Direct and indirect effects of PGF2α administration in male Wistar rats based on increased expression of α-SMA and androgen receptor.

Abstract

Background: Prostaglandin F2α (PGF2α) hormone administration can improve semen quality through increased contractility of smooth muscle cells in testicular tissue and increased testosterone hormone. Immunohistochemically, the increase in contractility of smooth muscle cells and testosterone hormone can be measured by an increase in the expression of alpha-smooth muscle actin (α-SMA) and androgen receptor (AR).

Aim: This study aims to determine the distribution and increased α-SMA expression and AR in the testis of Wistar rats after administration of PGF2α which was detected using the immunohistochemistry (IHC) method.

Methods: A total of 15 male Wistar rats (Rattus norvegicus) with body weight 200-250 g and 8-10 weeks old were used in this study. All rats were acclimated for 2 weeks. The rats were divided into five treatment groups (n = 3). The rat in the control group (P0), testicular collection was carried out 30 minutes after injection of 0.5 ml NaCl. In groups P1, P2, P3, and P4, the rats were intraperitoneal injected with 2.5 mg/kg BW of PGF2α (Lutalyze, Zoetis, USA), and the testis collection was performed 30, 60, 90, and 120 minutes after PGF2α injection, respectively, were processed into histology preparations and stained with IHC staining using avidin-biotin complex peroxidase method. The distribution of α-SMA and AR was analyzed descriptively, while the score difference of α-SMA and AR expression was analyzed using the Kruskal-Wallis test and the Mann-Whitney U Test.

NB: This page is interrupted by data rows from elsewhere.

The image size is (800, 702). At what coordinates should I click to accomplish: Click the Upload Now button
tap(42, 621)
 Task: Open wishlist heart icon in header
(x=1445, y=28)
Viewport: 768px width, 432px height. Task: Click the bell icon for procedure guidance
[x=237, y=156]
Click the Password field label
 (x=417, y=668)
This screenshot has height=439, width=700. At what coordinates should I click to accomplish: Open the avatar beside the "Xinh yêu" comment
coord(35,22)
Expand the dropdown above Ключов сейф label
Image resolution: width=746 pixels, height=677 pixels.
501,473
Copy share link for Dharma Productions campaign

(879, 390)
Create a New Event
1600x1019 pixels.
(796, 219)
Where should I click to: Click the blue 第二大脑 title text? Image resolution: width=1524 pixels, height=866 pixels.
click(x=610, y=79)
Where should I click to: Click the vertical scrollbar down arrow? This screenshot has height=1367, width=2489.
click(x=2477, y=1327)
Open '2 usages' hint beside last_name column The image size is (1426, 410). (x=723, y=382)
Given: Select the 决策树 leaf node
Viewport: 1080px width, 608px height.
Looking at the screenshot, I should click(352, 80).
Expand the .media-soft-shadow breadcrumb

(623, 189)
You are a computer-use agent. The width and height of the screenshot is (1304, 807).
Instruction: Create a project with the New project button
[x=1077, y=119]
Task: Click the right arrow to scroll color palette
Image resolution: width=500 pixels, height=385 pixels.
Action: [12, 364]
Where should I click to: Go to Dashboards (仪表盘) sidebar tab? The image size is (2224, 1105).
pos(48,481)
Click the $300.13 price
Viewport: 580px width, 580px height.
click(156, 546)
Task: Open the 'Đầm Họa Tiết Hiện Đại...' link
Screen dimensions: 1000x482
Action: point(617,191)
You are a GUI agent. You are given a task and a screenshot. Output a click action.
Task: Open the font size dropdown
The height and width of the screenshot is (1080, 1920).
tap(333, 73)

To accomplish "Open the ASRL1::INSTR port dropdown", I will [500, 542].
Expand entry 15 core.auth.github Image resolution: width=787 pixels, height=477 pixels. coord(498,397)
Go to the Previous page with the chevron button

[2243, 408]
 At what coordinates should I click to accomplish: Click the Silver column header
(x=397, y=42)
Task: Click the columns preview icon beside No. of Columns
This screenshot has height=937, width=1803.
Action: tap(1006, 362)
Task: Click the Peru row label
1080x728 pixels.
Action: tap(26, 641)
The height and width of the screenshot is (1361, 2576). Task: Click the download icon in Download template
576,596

Results: The results showed that α-SMA was positively detected in peritubular myoid (PTM) cells on the basal membrane of seminiferous tubules, blood vessel (BV) walls, and connective tissue. Statistical analysis showed that α-SMA expression in PTM cells and testicular connective tissue in P2 (60-minute interval) was significantly different than other treatment groups (P0, P1, P3, and P4) (p < 0.05), while no significant difference was found in the BV walls in all treatment groups (p > 0.05). AR was positively detected in connective tissue, PTM cells, Leydig cells, Sertoli cells, and BVs. Statistical analysis showed significant differences in AR expression in PTM cells and Sertoli cells (p < 0.05) between P0 and P2, P1 and P2, and P2 and P3 or P4.

Conclusion: It can be concluded that the administration of PGF2α increases the expression of α-SMA and AR, with the optimal administration interval is 60 minutes for PTM cells and Sertoli cells in Wistar rats testis.